**DIRECTION 1**
Copy the records word for word, starting at their first line and stopping after the line that contains "regain [735, 474]". Include both of those lines.

=== SELECTED PASSAGE ===

We sometimes encounter people, even perfect strangers, who begin to interest us at first sight, somehow suddenly, all at once, before a word has been spoken…
Pull to refresh. Again and again. You’ve zero new notification, but you don’t know what to do now. So, there’s always Facebook – scroll away. Someone uploaded the photo of their food – like it. No, wait, heart it. Keep moving. Slowly. Steadily. Absorbing every irrelevant meme and information that’s been thrown in your direction.
Now, switch the app – go to Instagram. Scroll more. Explore. Did you get another DM? Check once more. Like random photos. Follow for follow. Look around. Is there anything worth capturing? Or just take a selfie. Try the new filters. You can make a Boomerang too – fake laugh for it, because the real one is any way rare these days.
Open the chat window. Type something. Backspace it. Delete. Send hi to 7 people, and then wait for their response. I know. I get it. We don’t know how else to deal with this gnawing loneliness. Talk with emoticons, because just words are no longer enough.

===

**DIRECTION 2**
For each statement, say yes or no as to whether it agrees with the passage on scrolling through social media, and quote the words of the passage that decide it. (a) The reader has one new notification. (b) On Instagram, the passage suggests trying the new filters. (c) In the chat window, hi is sent to 7 people.

=== GIVEN RECORDS ===

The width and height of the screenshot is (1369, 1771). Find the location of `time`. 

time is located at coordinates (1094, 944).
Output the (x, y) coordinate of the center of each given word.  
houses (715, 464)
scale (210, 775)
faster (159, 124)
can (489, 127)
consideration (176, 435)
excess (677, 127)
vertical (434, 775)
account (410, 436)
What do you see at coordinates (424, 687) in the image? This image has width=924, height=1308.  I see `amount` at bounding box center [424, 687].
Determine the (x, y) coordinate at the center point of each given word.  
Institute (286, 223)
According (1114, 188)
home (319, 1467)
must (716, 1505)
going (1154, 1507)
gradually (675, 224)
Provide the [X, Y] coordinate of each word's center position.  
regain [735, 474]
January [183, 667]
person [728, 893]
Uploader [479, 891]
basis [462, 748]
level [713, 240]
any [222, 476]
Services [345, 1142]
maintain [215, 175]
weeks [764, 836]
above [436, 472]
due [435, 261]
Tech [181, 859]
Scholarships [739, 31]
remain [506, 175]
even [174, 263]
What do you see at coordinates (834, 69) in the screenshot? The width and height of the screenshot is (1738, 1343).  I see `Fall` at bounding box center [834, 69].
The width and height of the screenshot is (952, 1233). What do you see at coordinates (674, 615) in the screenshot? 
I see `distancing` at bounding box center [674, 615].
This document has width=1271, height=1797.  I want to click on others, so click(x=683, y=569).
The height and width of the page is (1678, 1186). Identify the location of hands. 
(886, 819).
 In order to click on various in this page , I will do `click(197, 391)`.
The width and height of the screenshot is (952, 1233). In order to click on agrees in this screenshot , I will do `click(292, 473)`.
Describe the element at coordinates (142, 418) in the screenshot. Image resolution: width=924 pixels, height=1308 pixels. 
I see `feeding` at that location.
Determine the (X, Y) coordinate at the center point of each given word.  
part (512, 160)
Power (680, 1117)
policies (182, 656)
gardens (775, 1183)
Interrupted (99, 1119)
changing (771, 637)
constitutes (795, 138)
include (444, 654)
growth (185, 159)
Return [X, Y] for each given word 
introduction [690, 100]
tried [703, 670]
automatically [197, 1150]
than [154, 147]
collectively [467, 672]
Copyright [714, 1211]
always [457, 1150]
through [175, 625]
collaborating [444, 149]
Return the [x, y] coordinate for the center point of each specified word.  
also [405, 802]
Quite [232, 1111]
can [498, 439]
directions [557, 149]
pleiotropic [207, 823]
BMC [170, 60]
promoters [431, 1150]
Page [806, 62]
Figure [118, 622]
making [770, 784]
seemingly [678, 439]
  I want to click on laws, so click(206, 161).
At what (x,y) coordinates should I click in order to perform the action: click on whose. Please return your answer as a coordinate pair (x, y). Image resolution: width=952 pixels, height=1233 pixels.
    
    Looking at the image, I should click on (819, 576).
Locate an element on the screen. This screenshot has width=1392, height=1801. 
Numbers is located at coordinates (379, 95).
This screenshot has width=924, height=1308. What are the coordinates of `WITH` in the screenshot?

===

**REPLY 1**
The width and height of the screenshot is (1369, 1771). Find the location of `time`. 

time is located at coordinates (1094, 944).
Output the (x, y) coordinate of the center of each given word.  
houses (715, 464)
scale (210, 775)
faster (159, 124)
can (489, 127)
consideration (176, 435)
excess (677, 127)
vertical (434, 775)
account (410, 436)
What do you see at coordinates (424, 687) in the image? This image has width=924, height=1308.  I see `amount` at bounding box center [424, 687].
Determine the (x, y) coordinate at the center point of each given word.  
Institute (286, 223)
According (1114, 188)
home (319, 1467)
must (716, 1505)
going (1154, 1507)
gradually (675, 224)
Provide the [X, Y] coordinate of each word's center position.  
regain [735, 474]

**REPLY 2**
(a) No: "You’ve zero new notification"
(b) Yes: "Try the new filters."
(c) Yes: "Send hi to 7 people, and then wait for their response."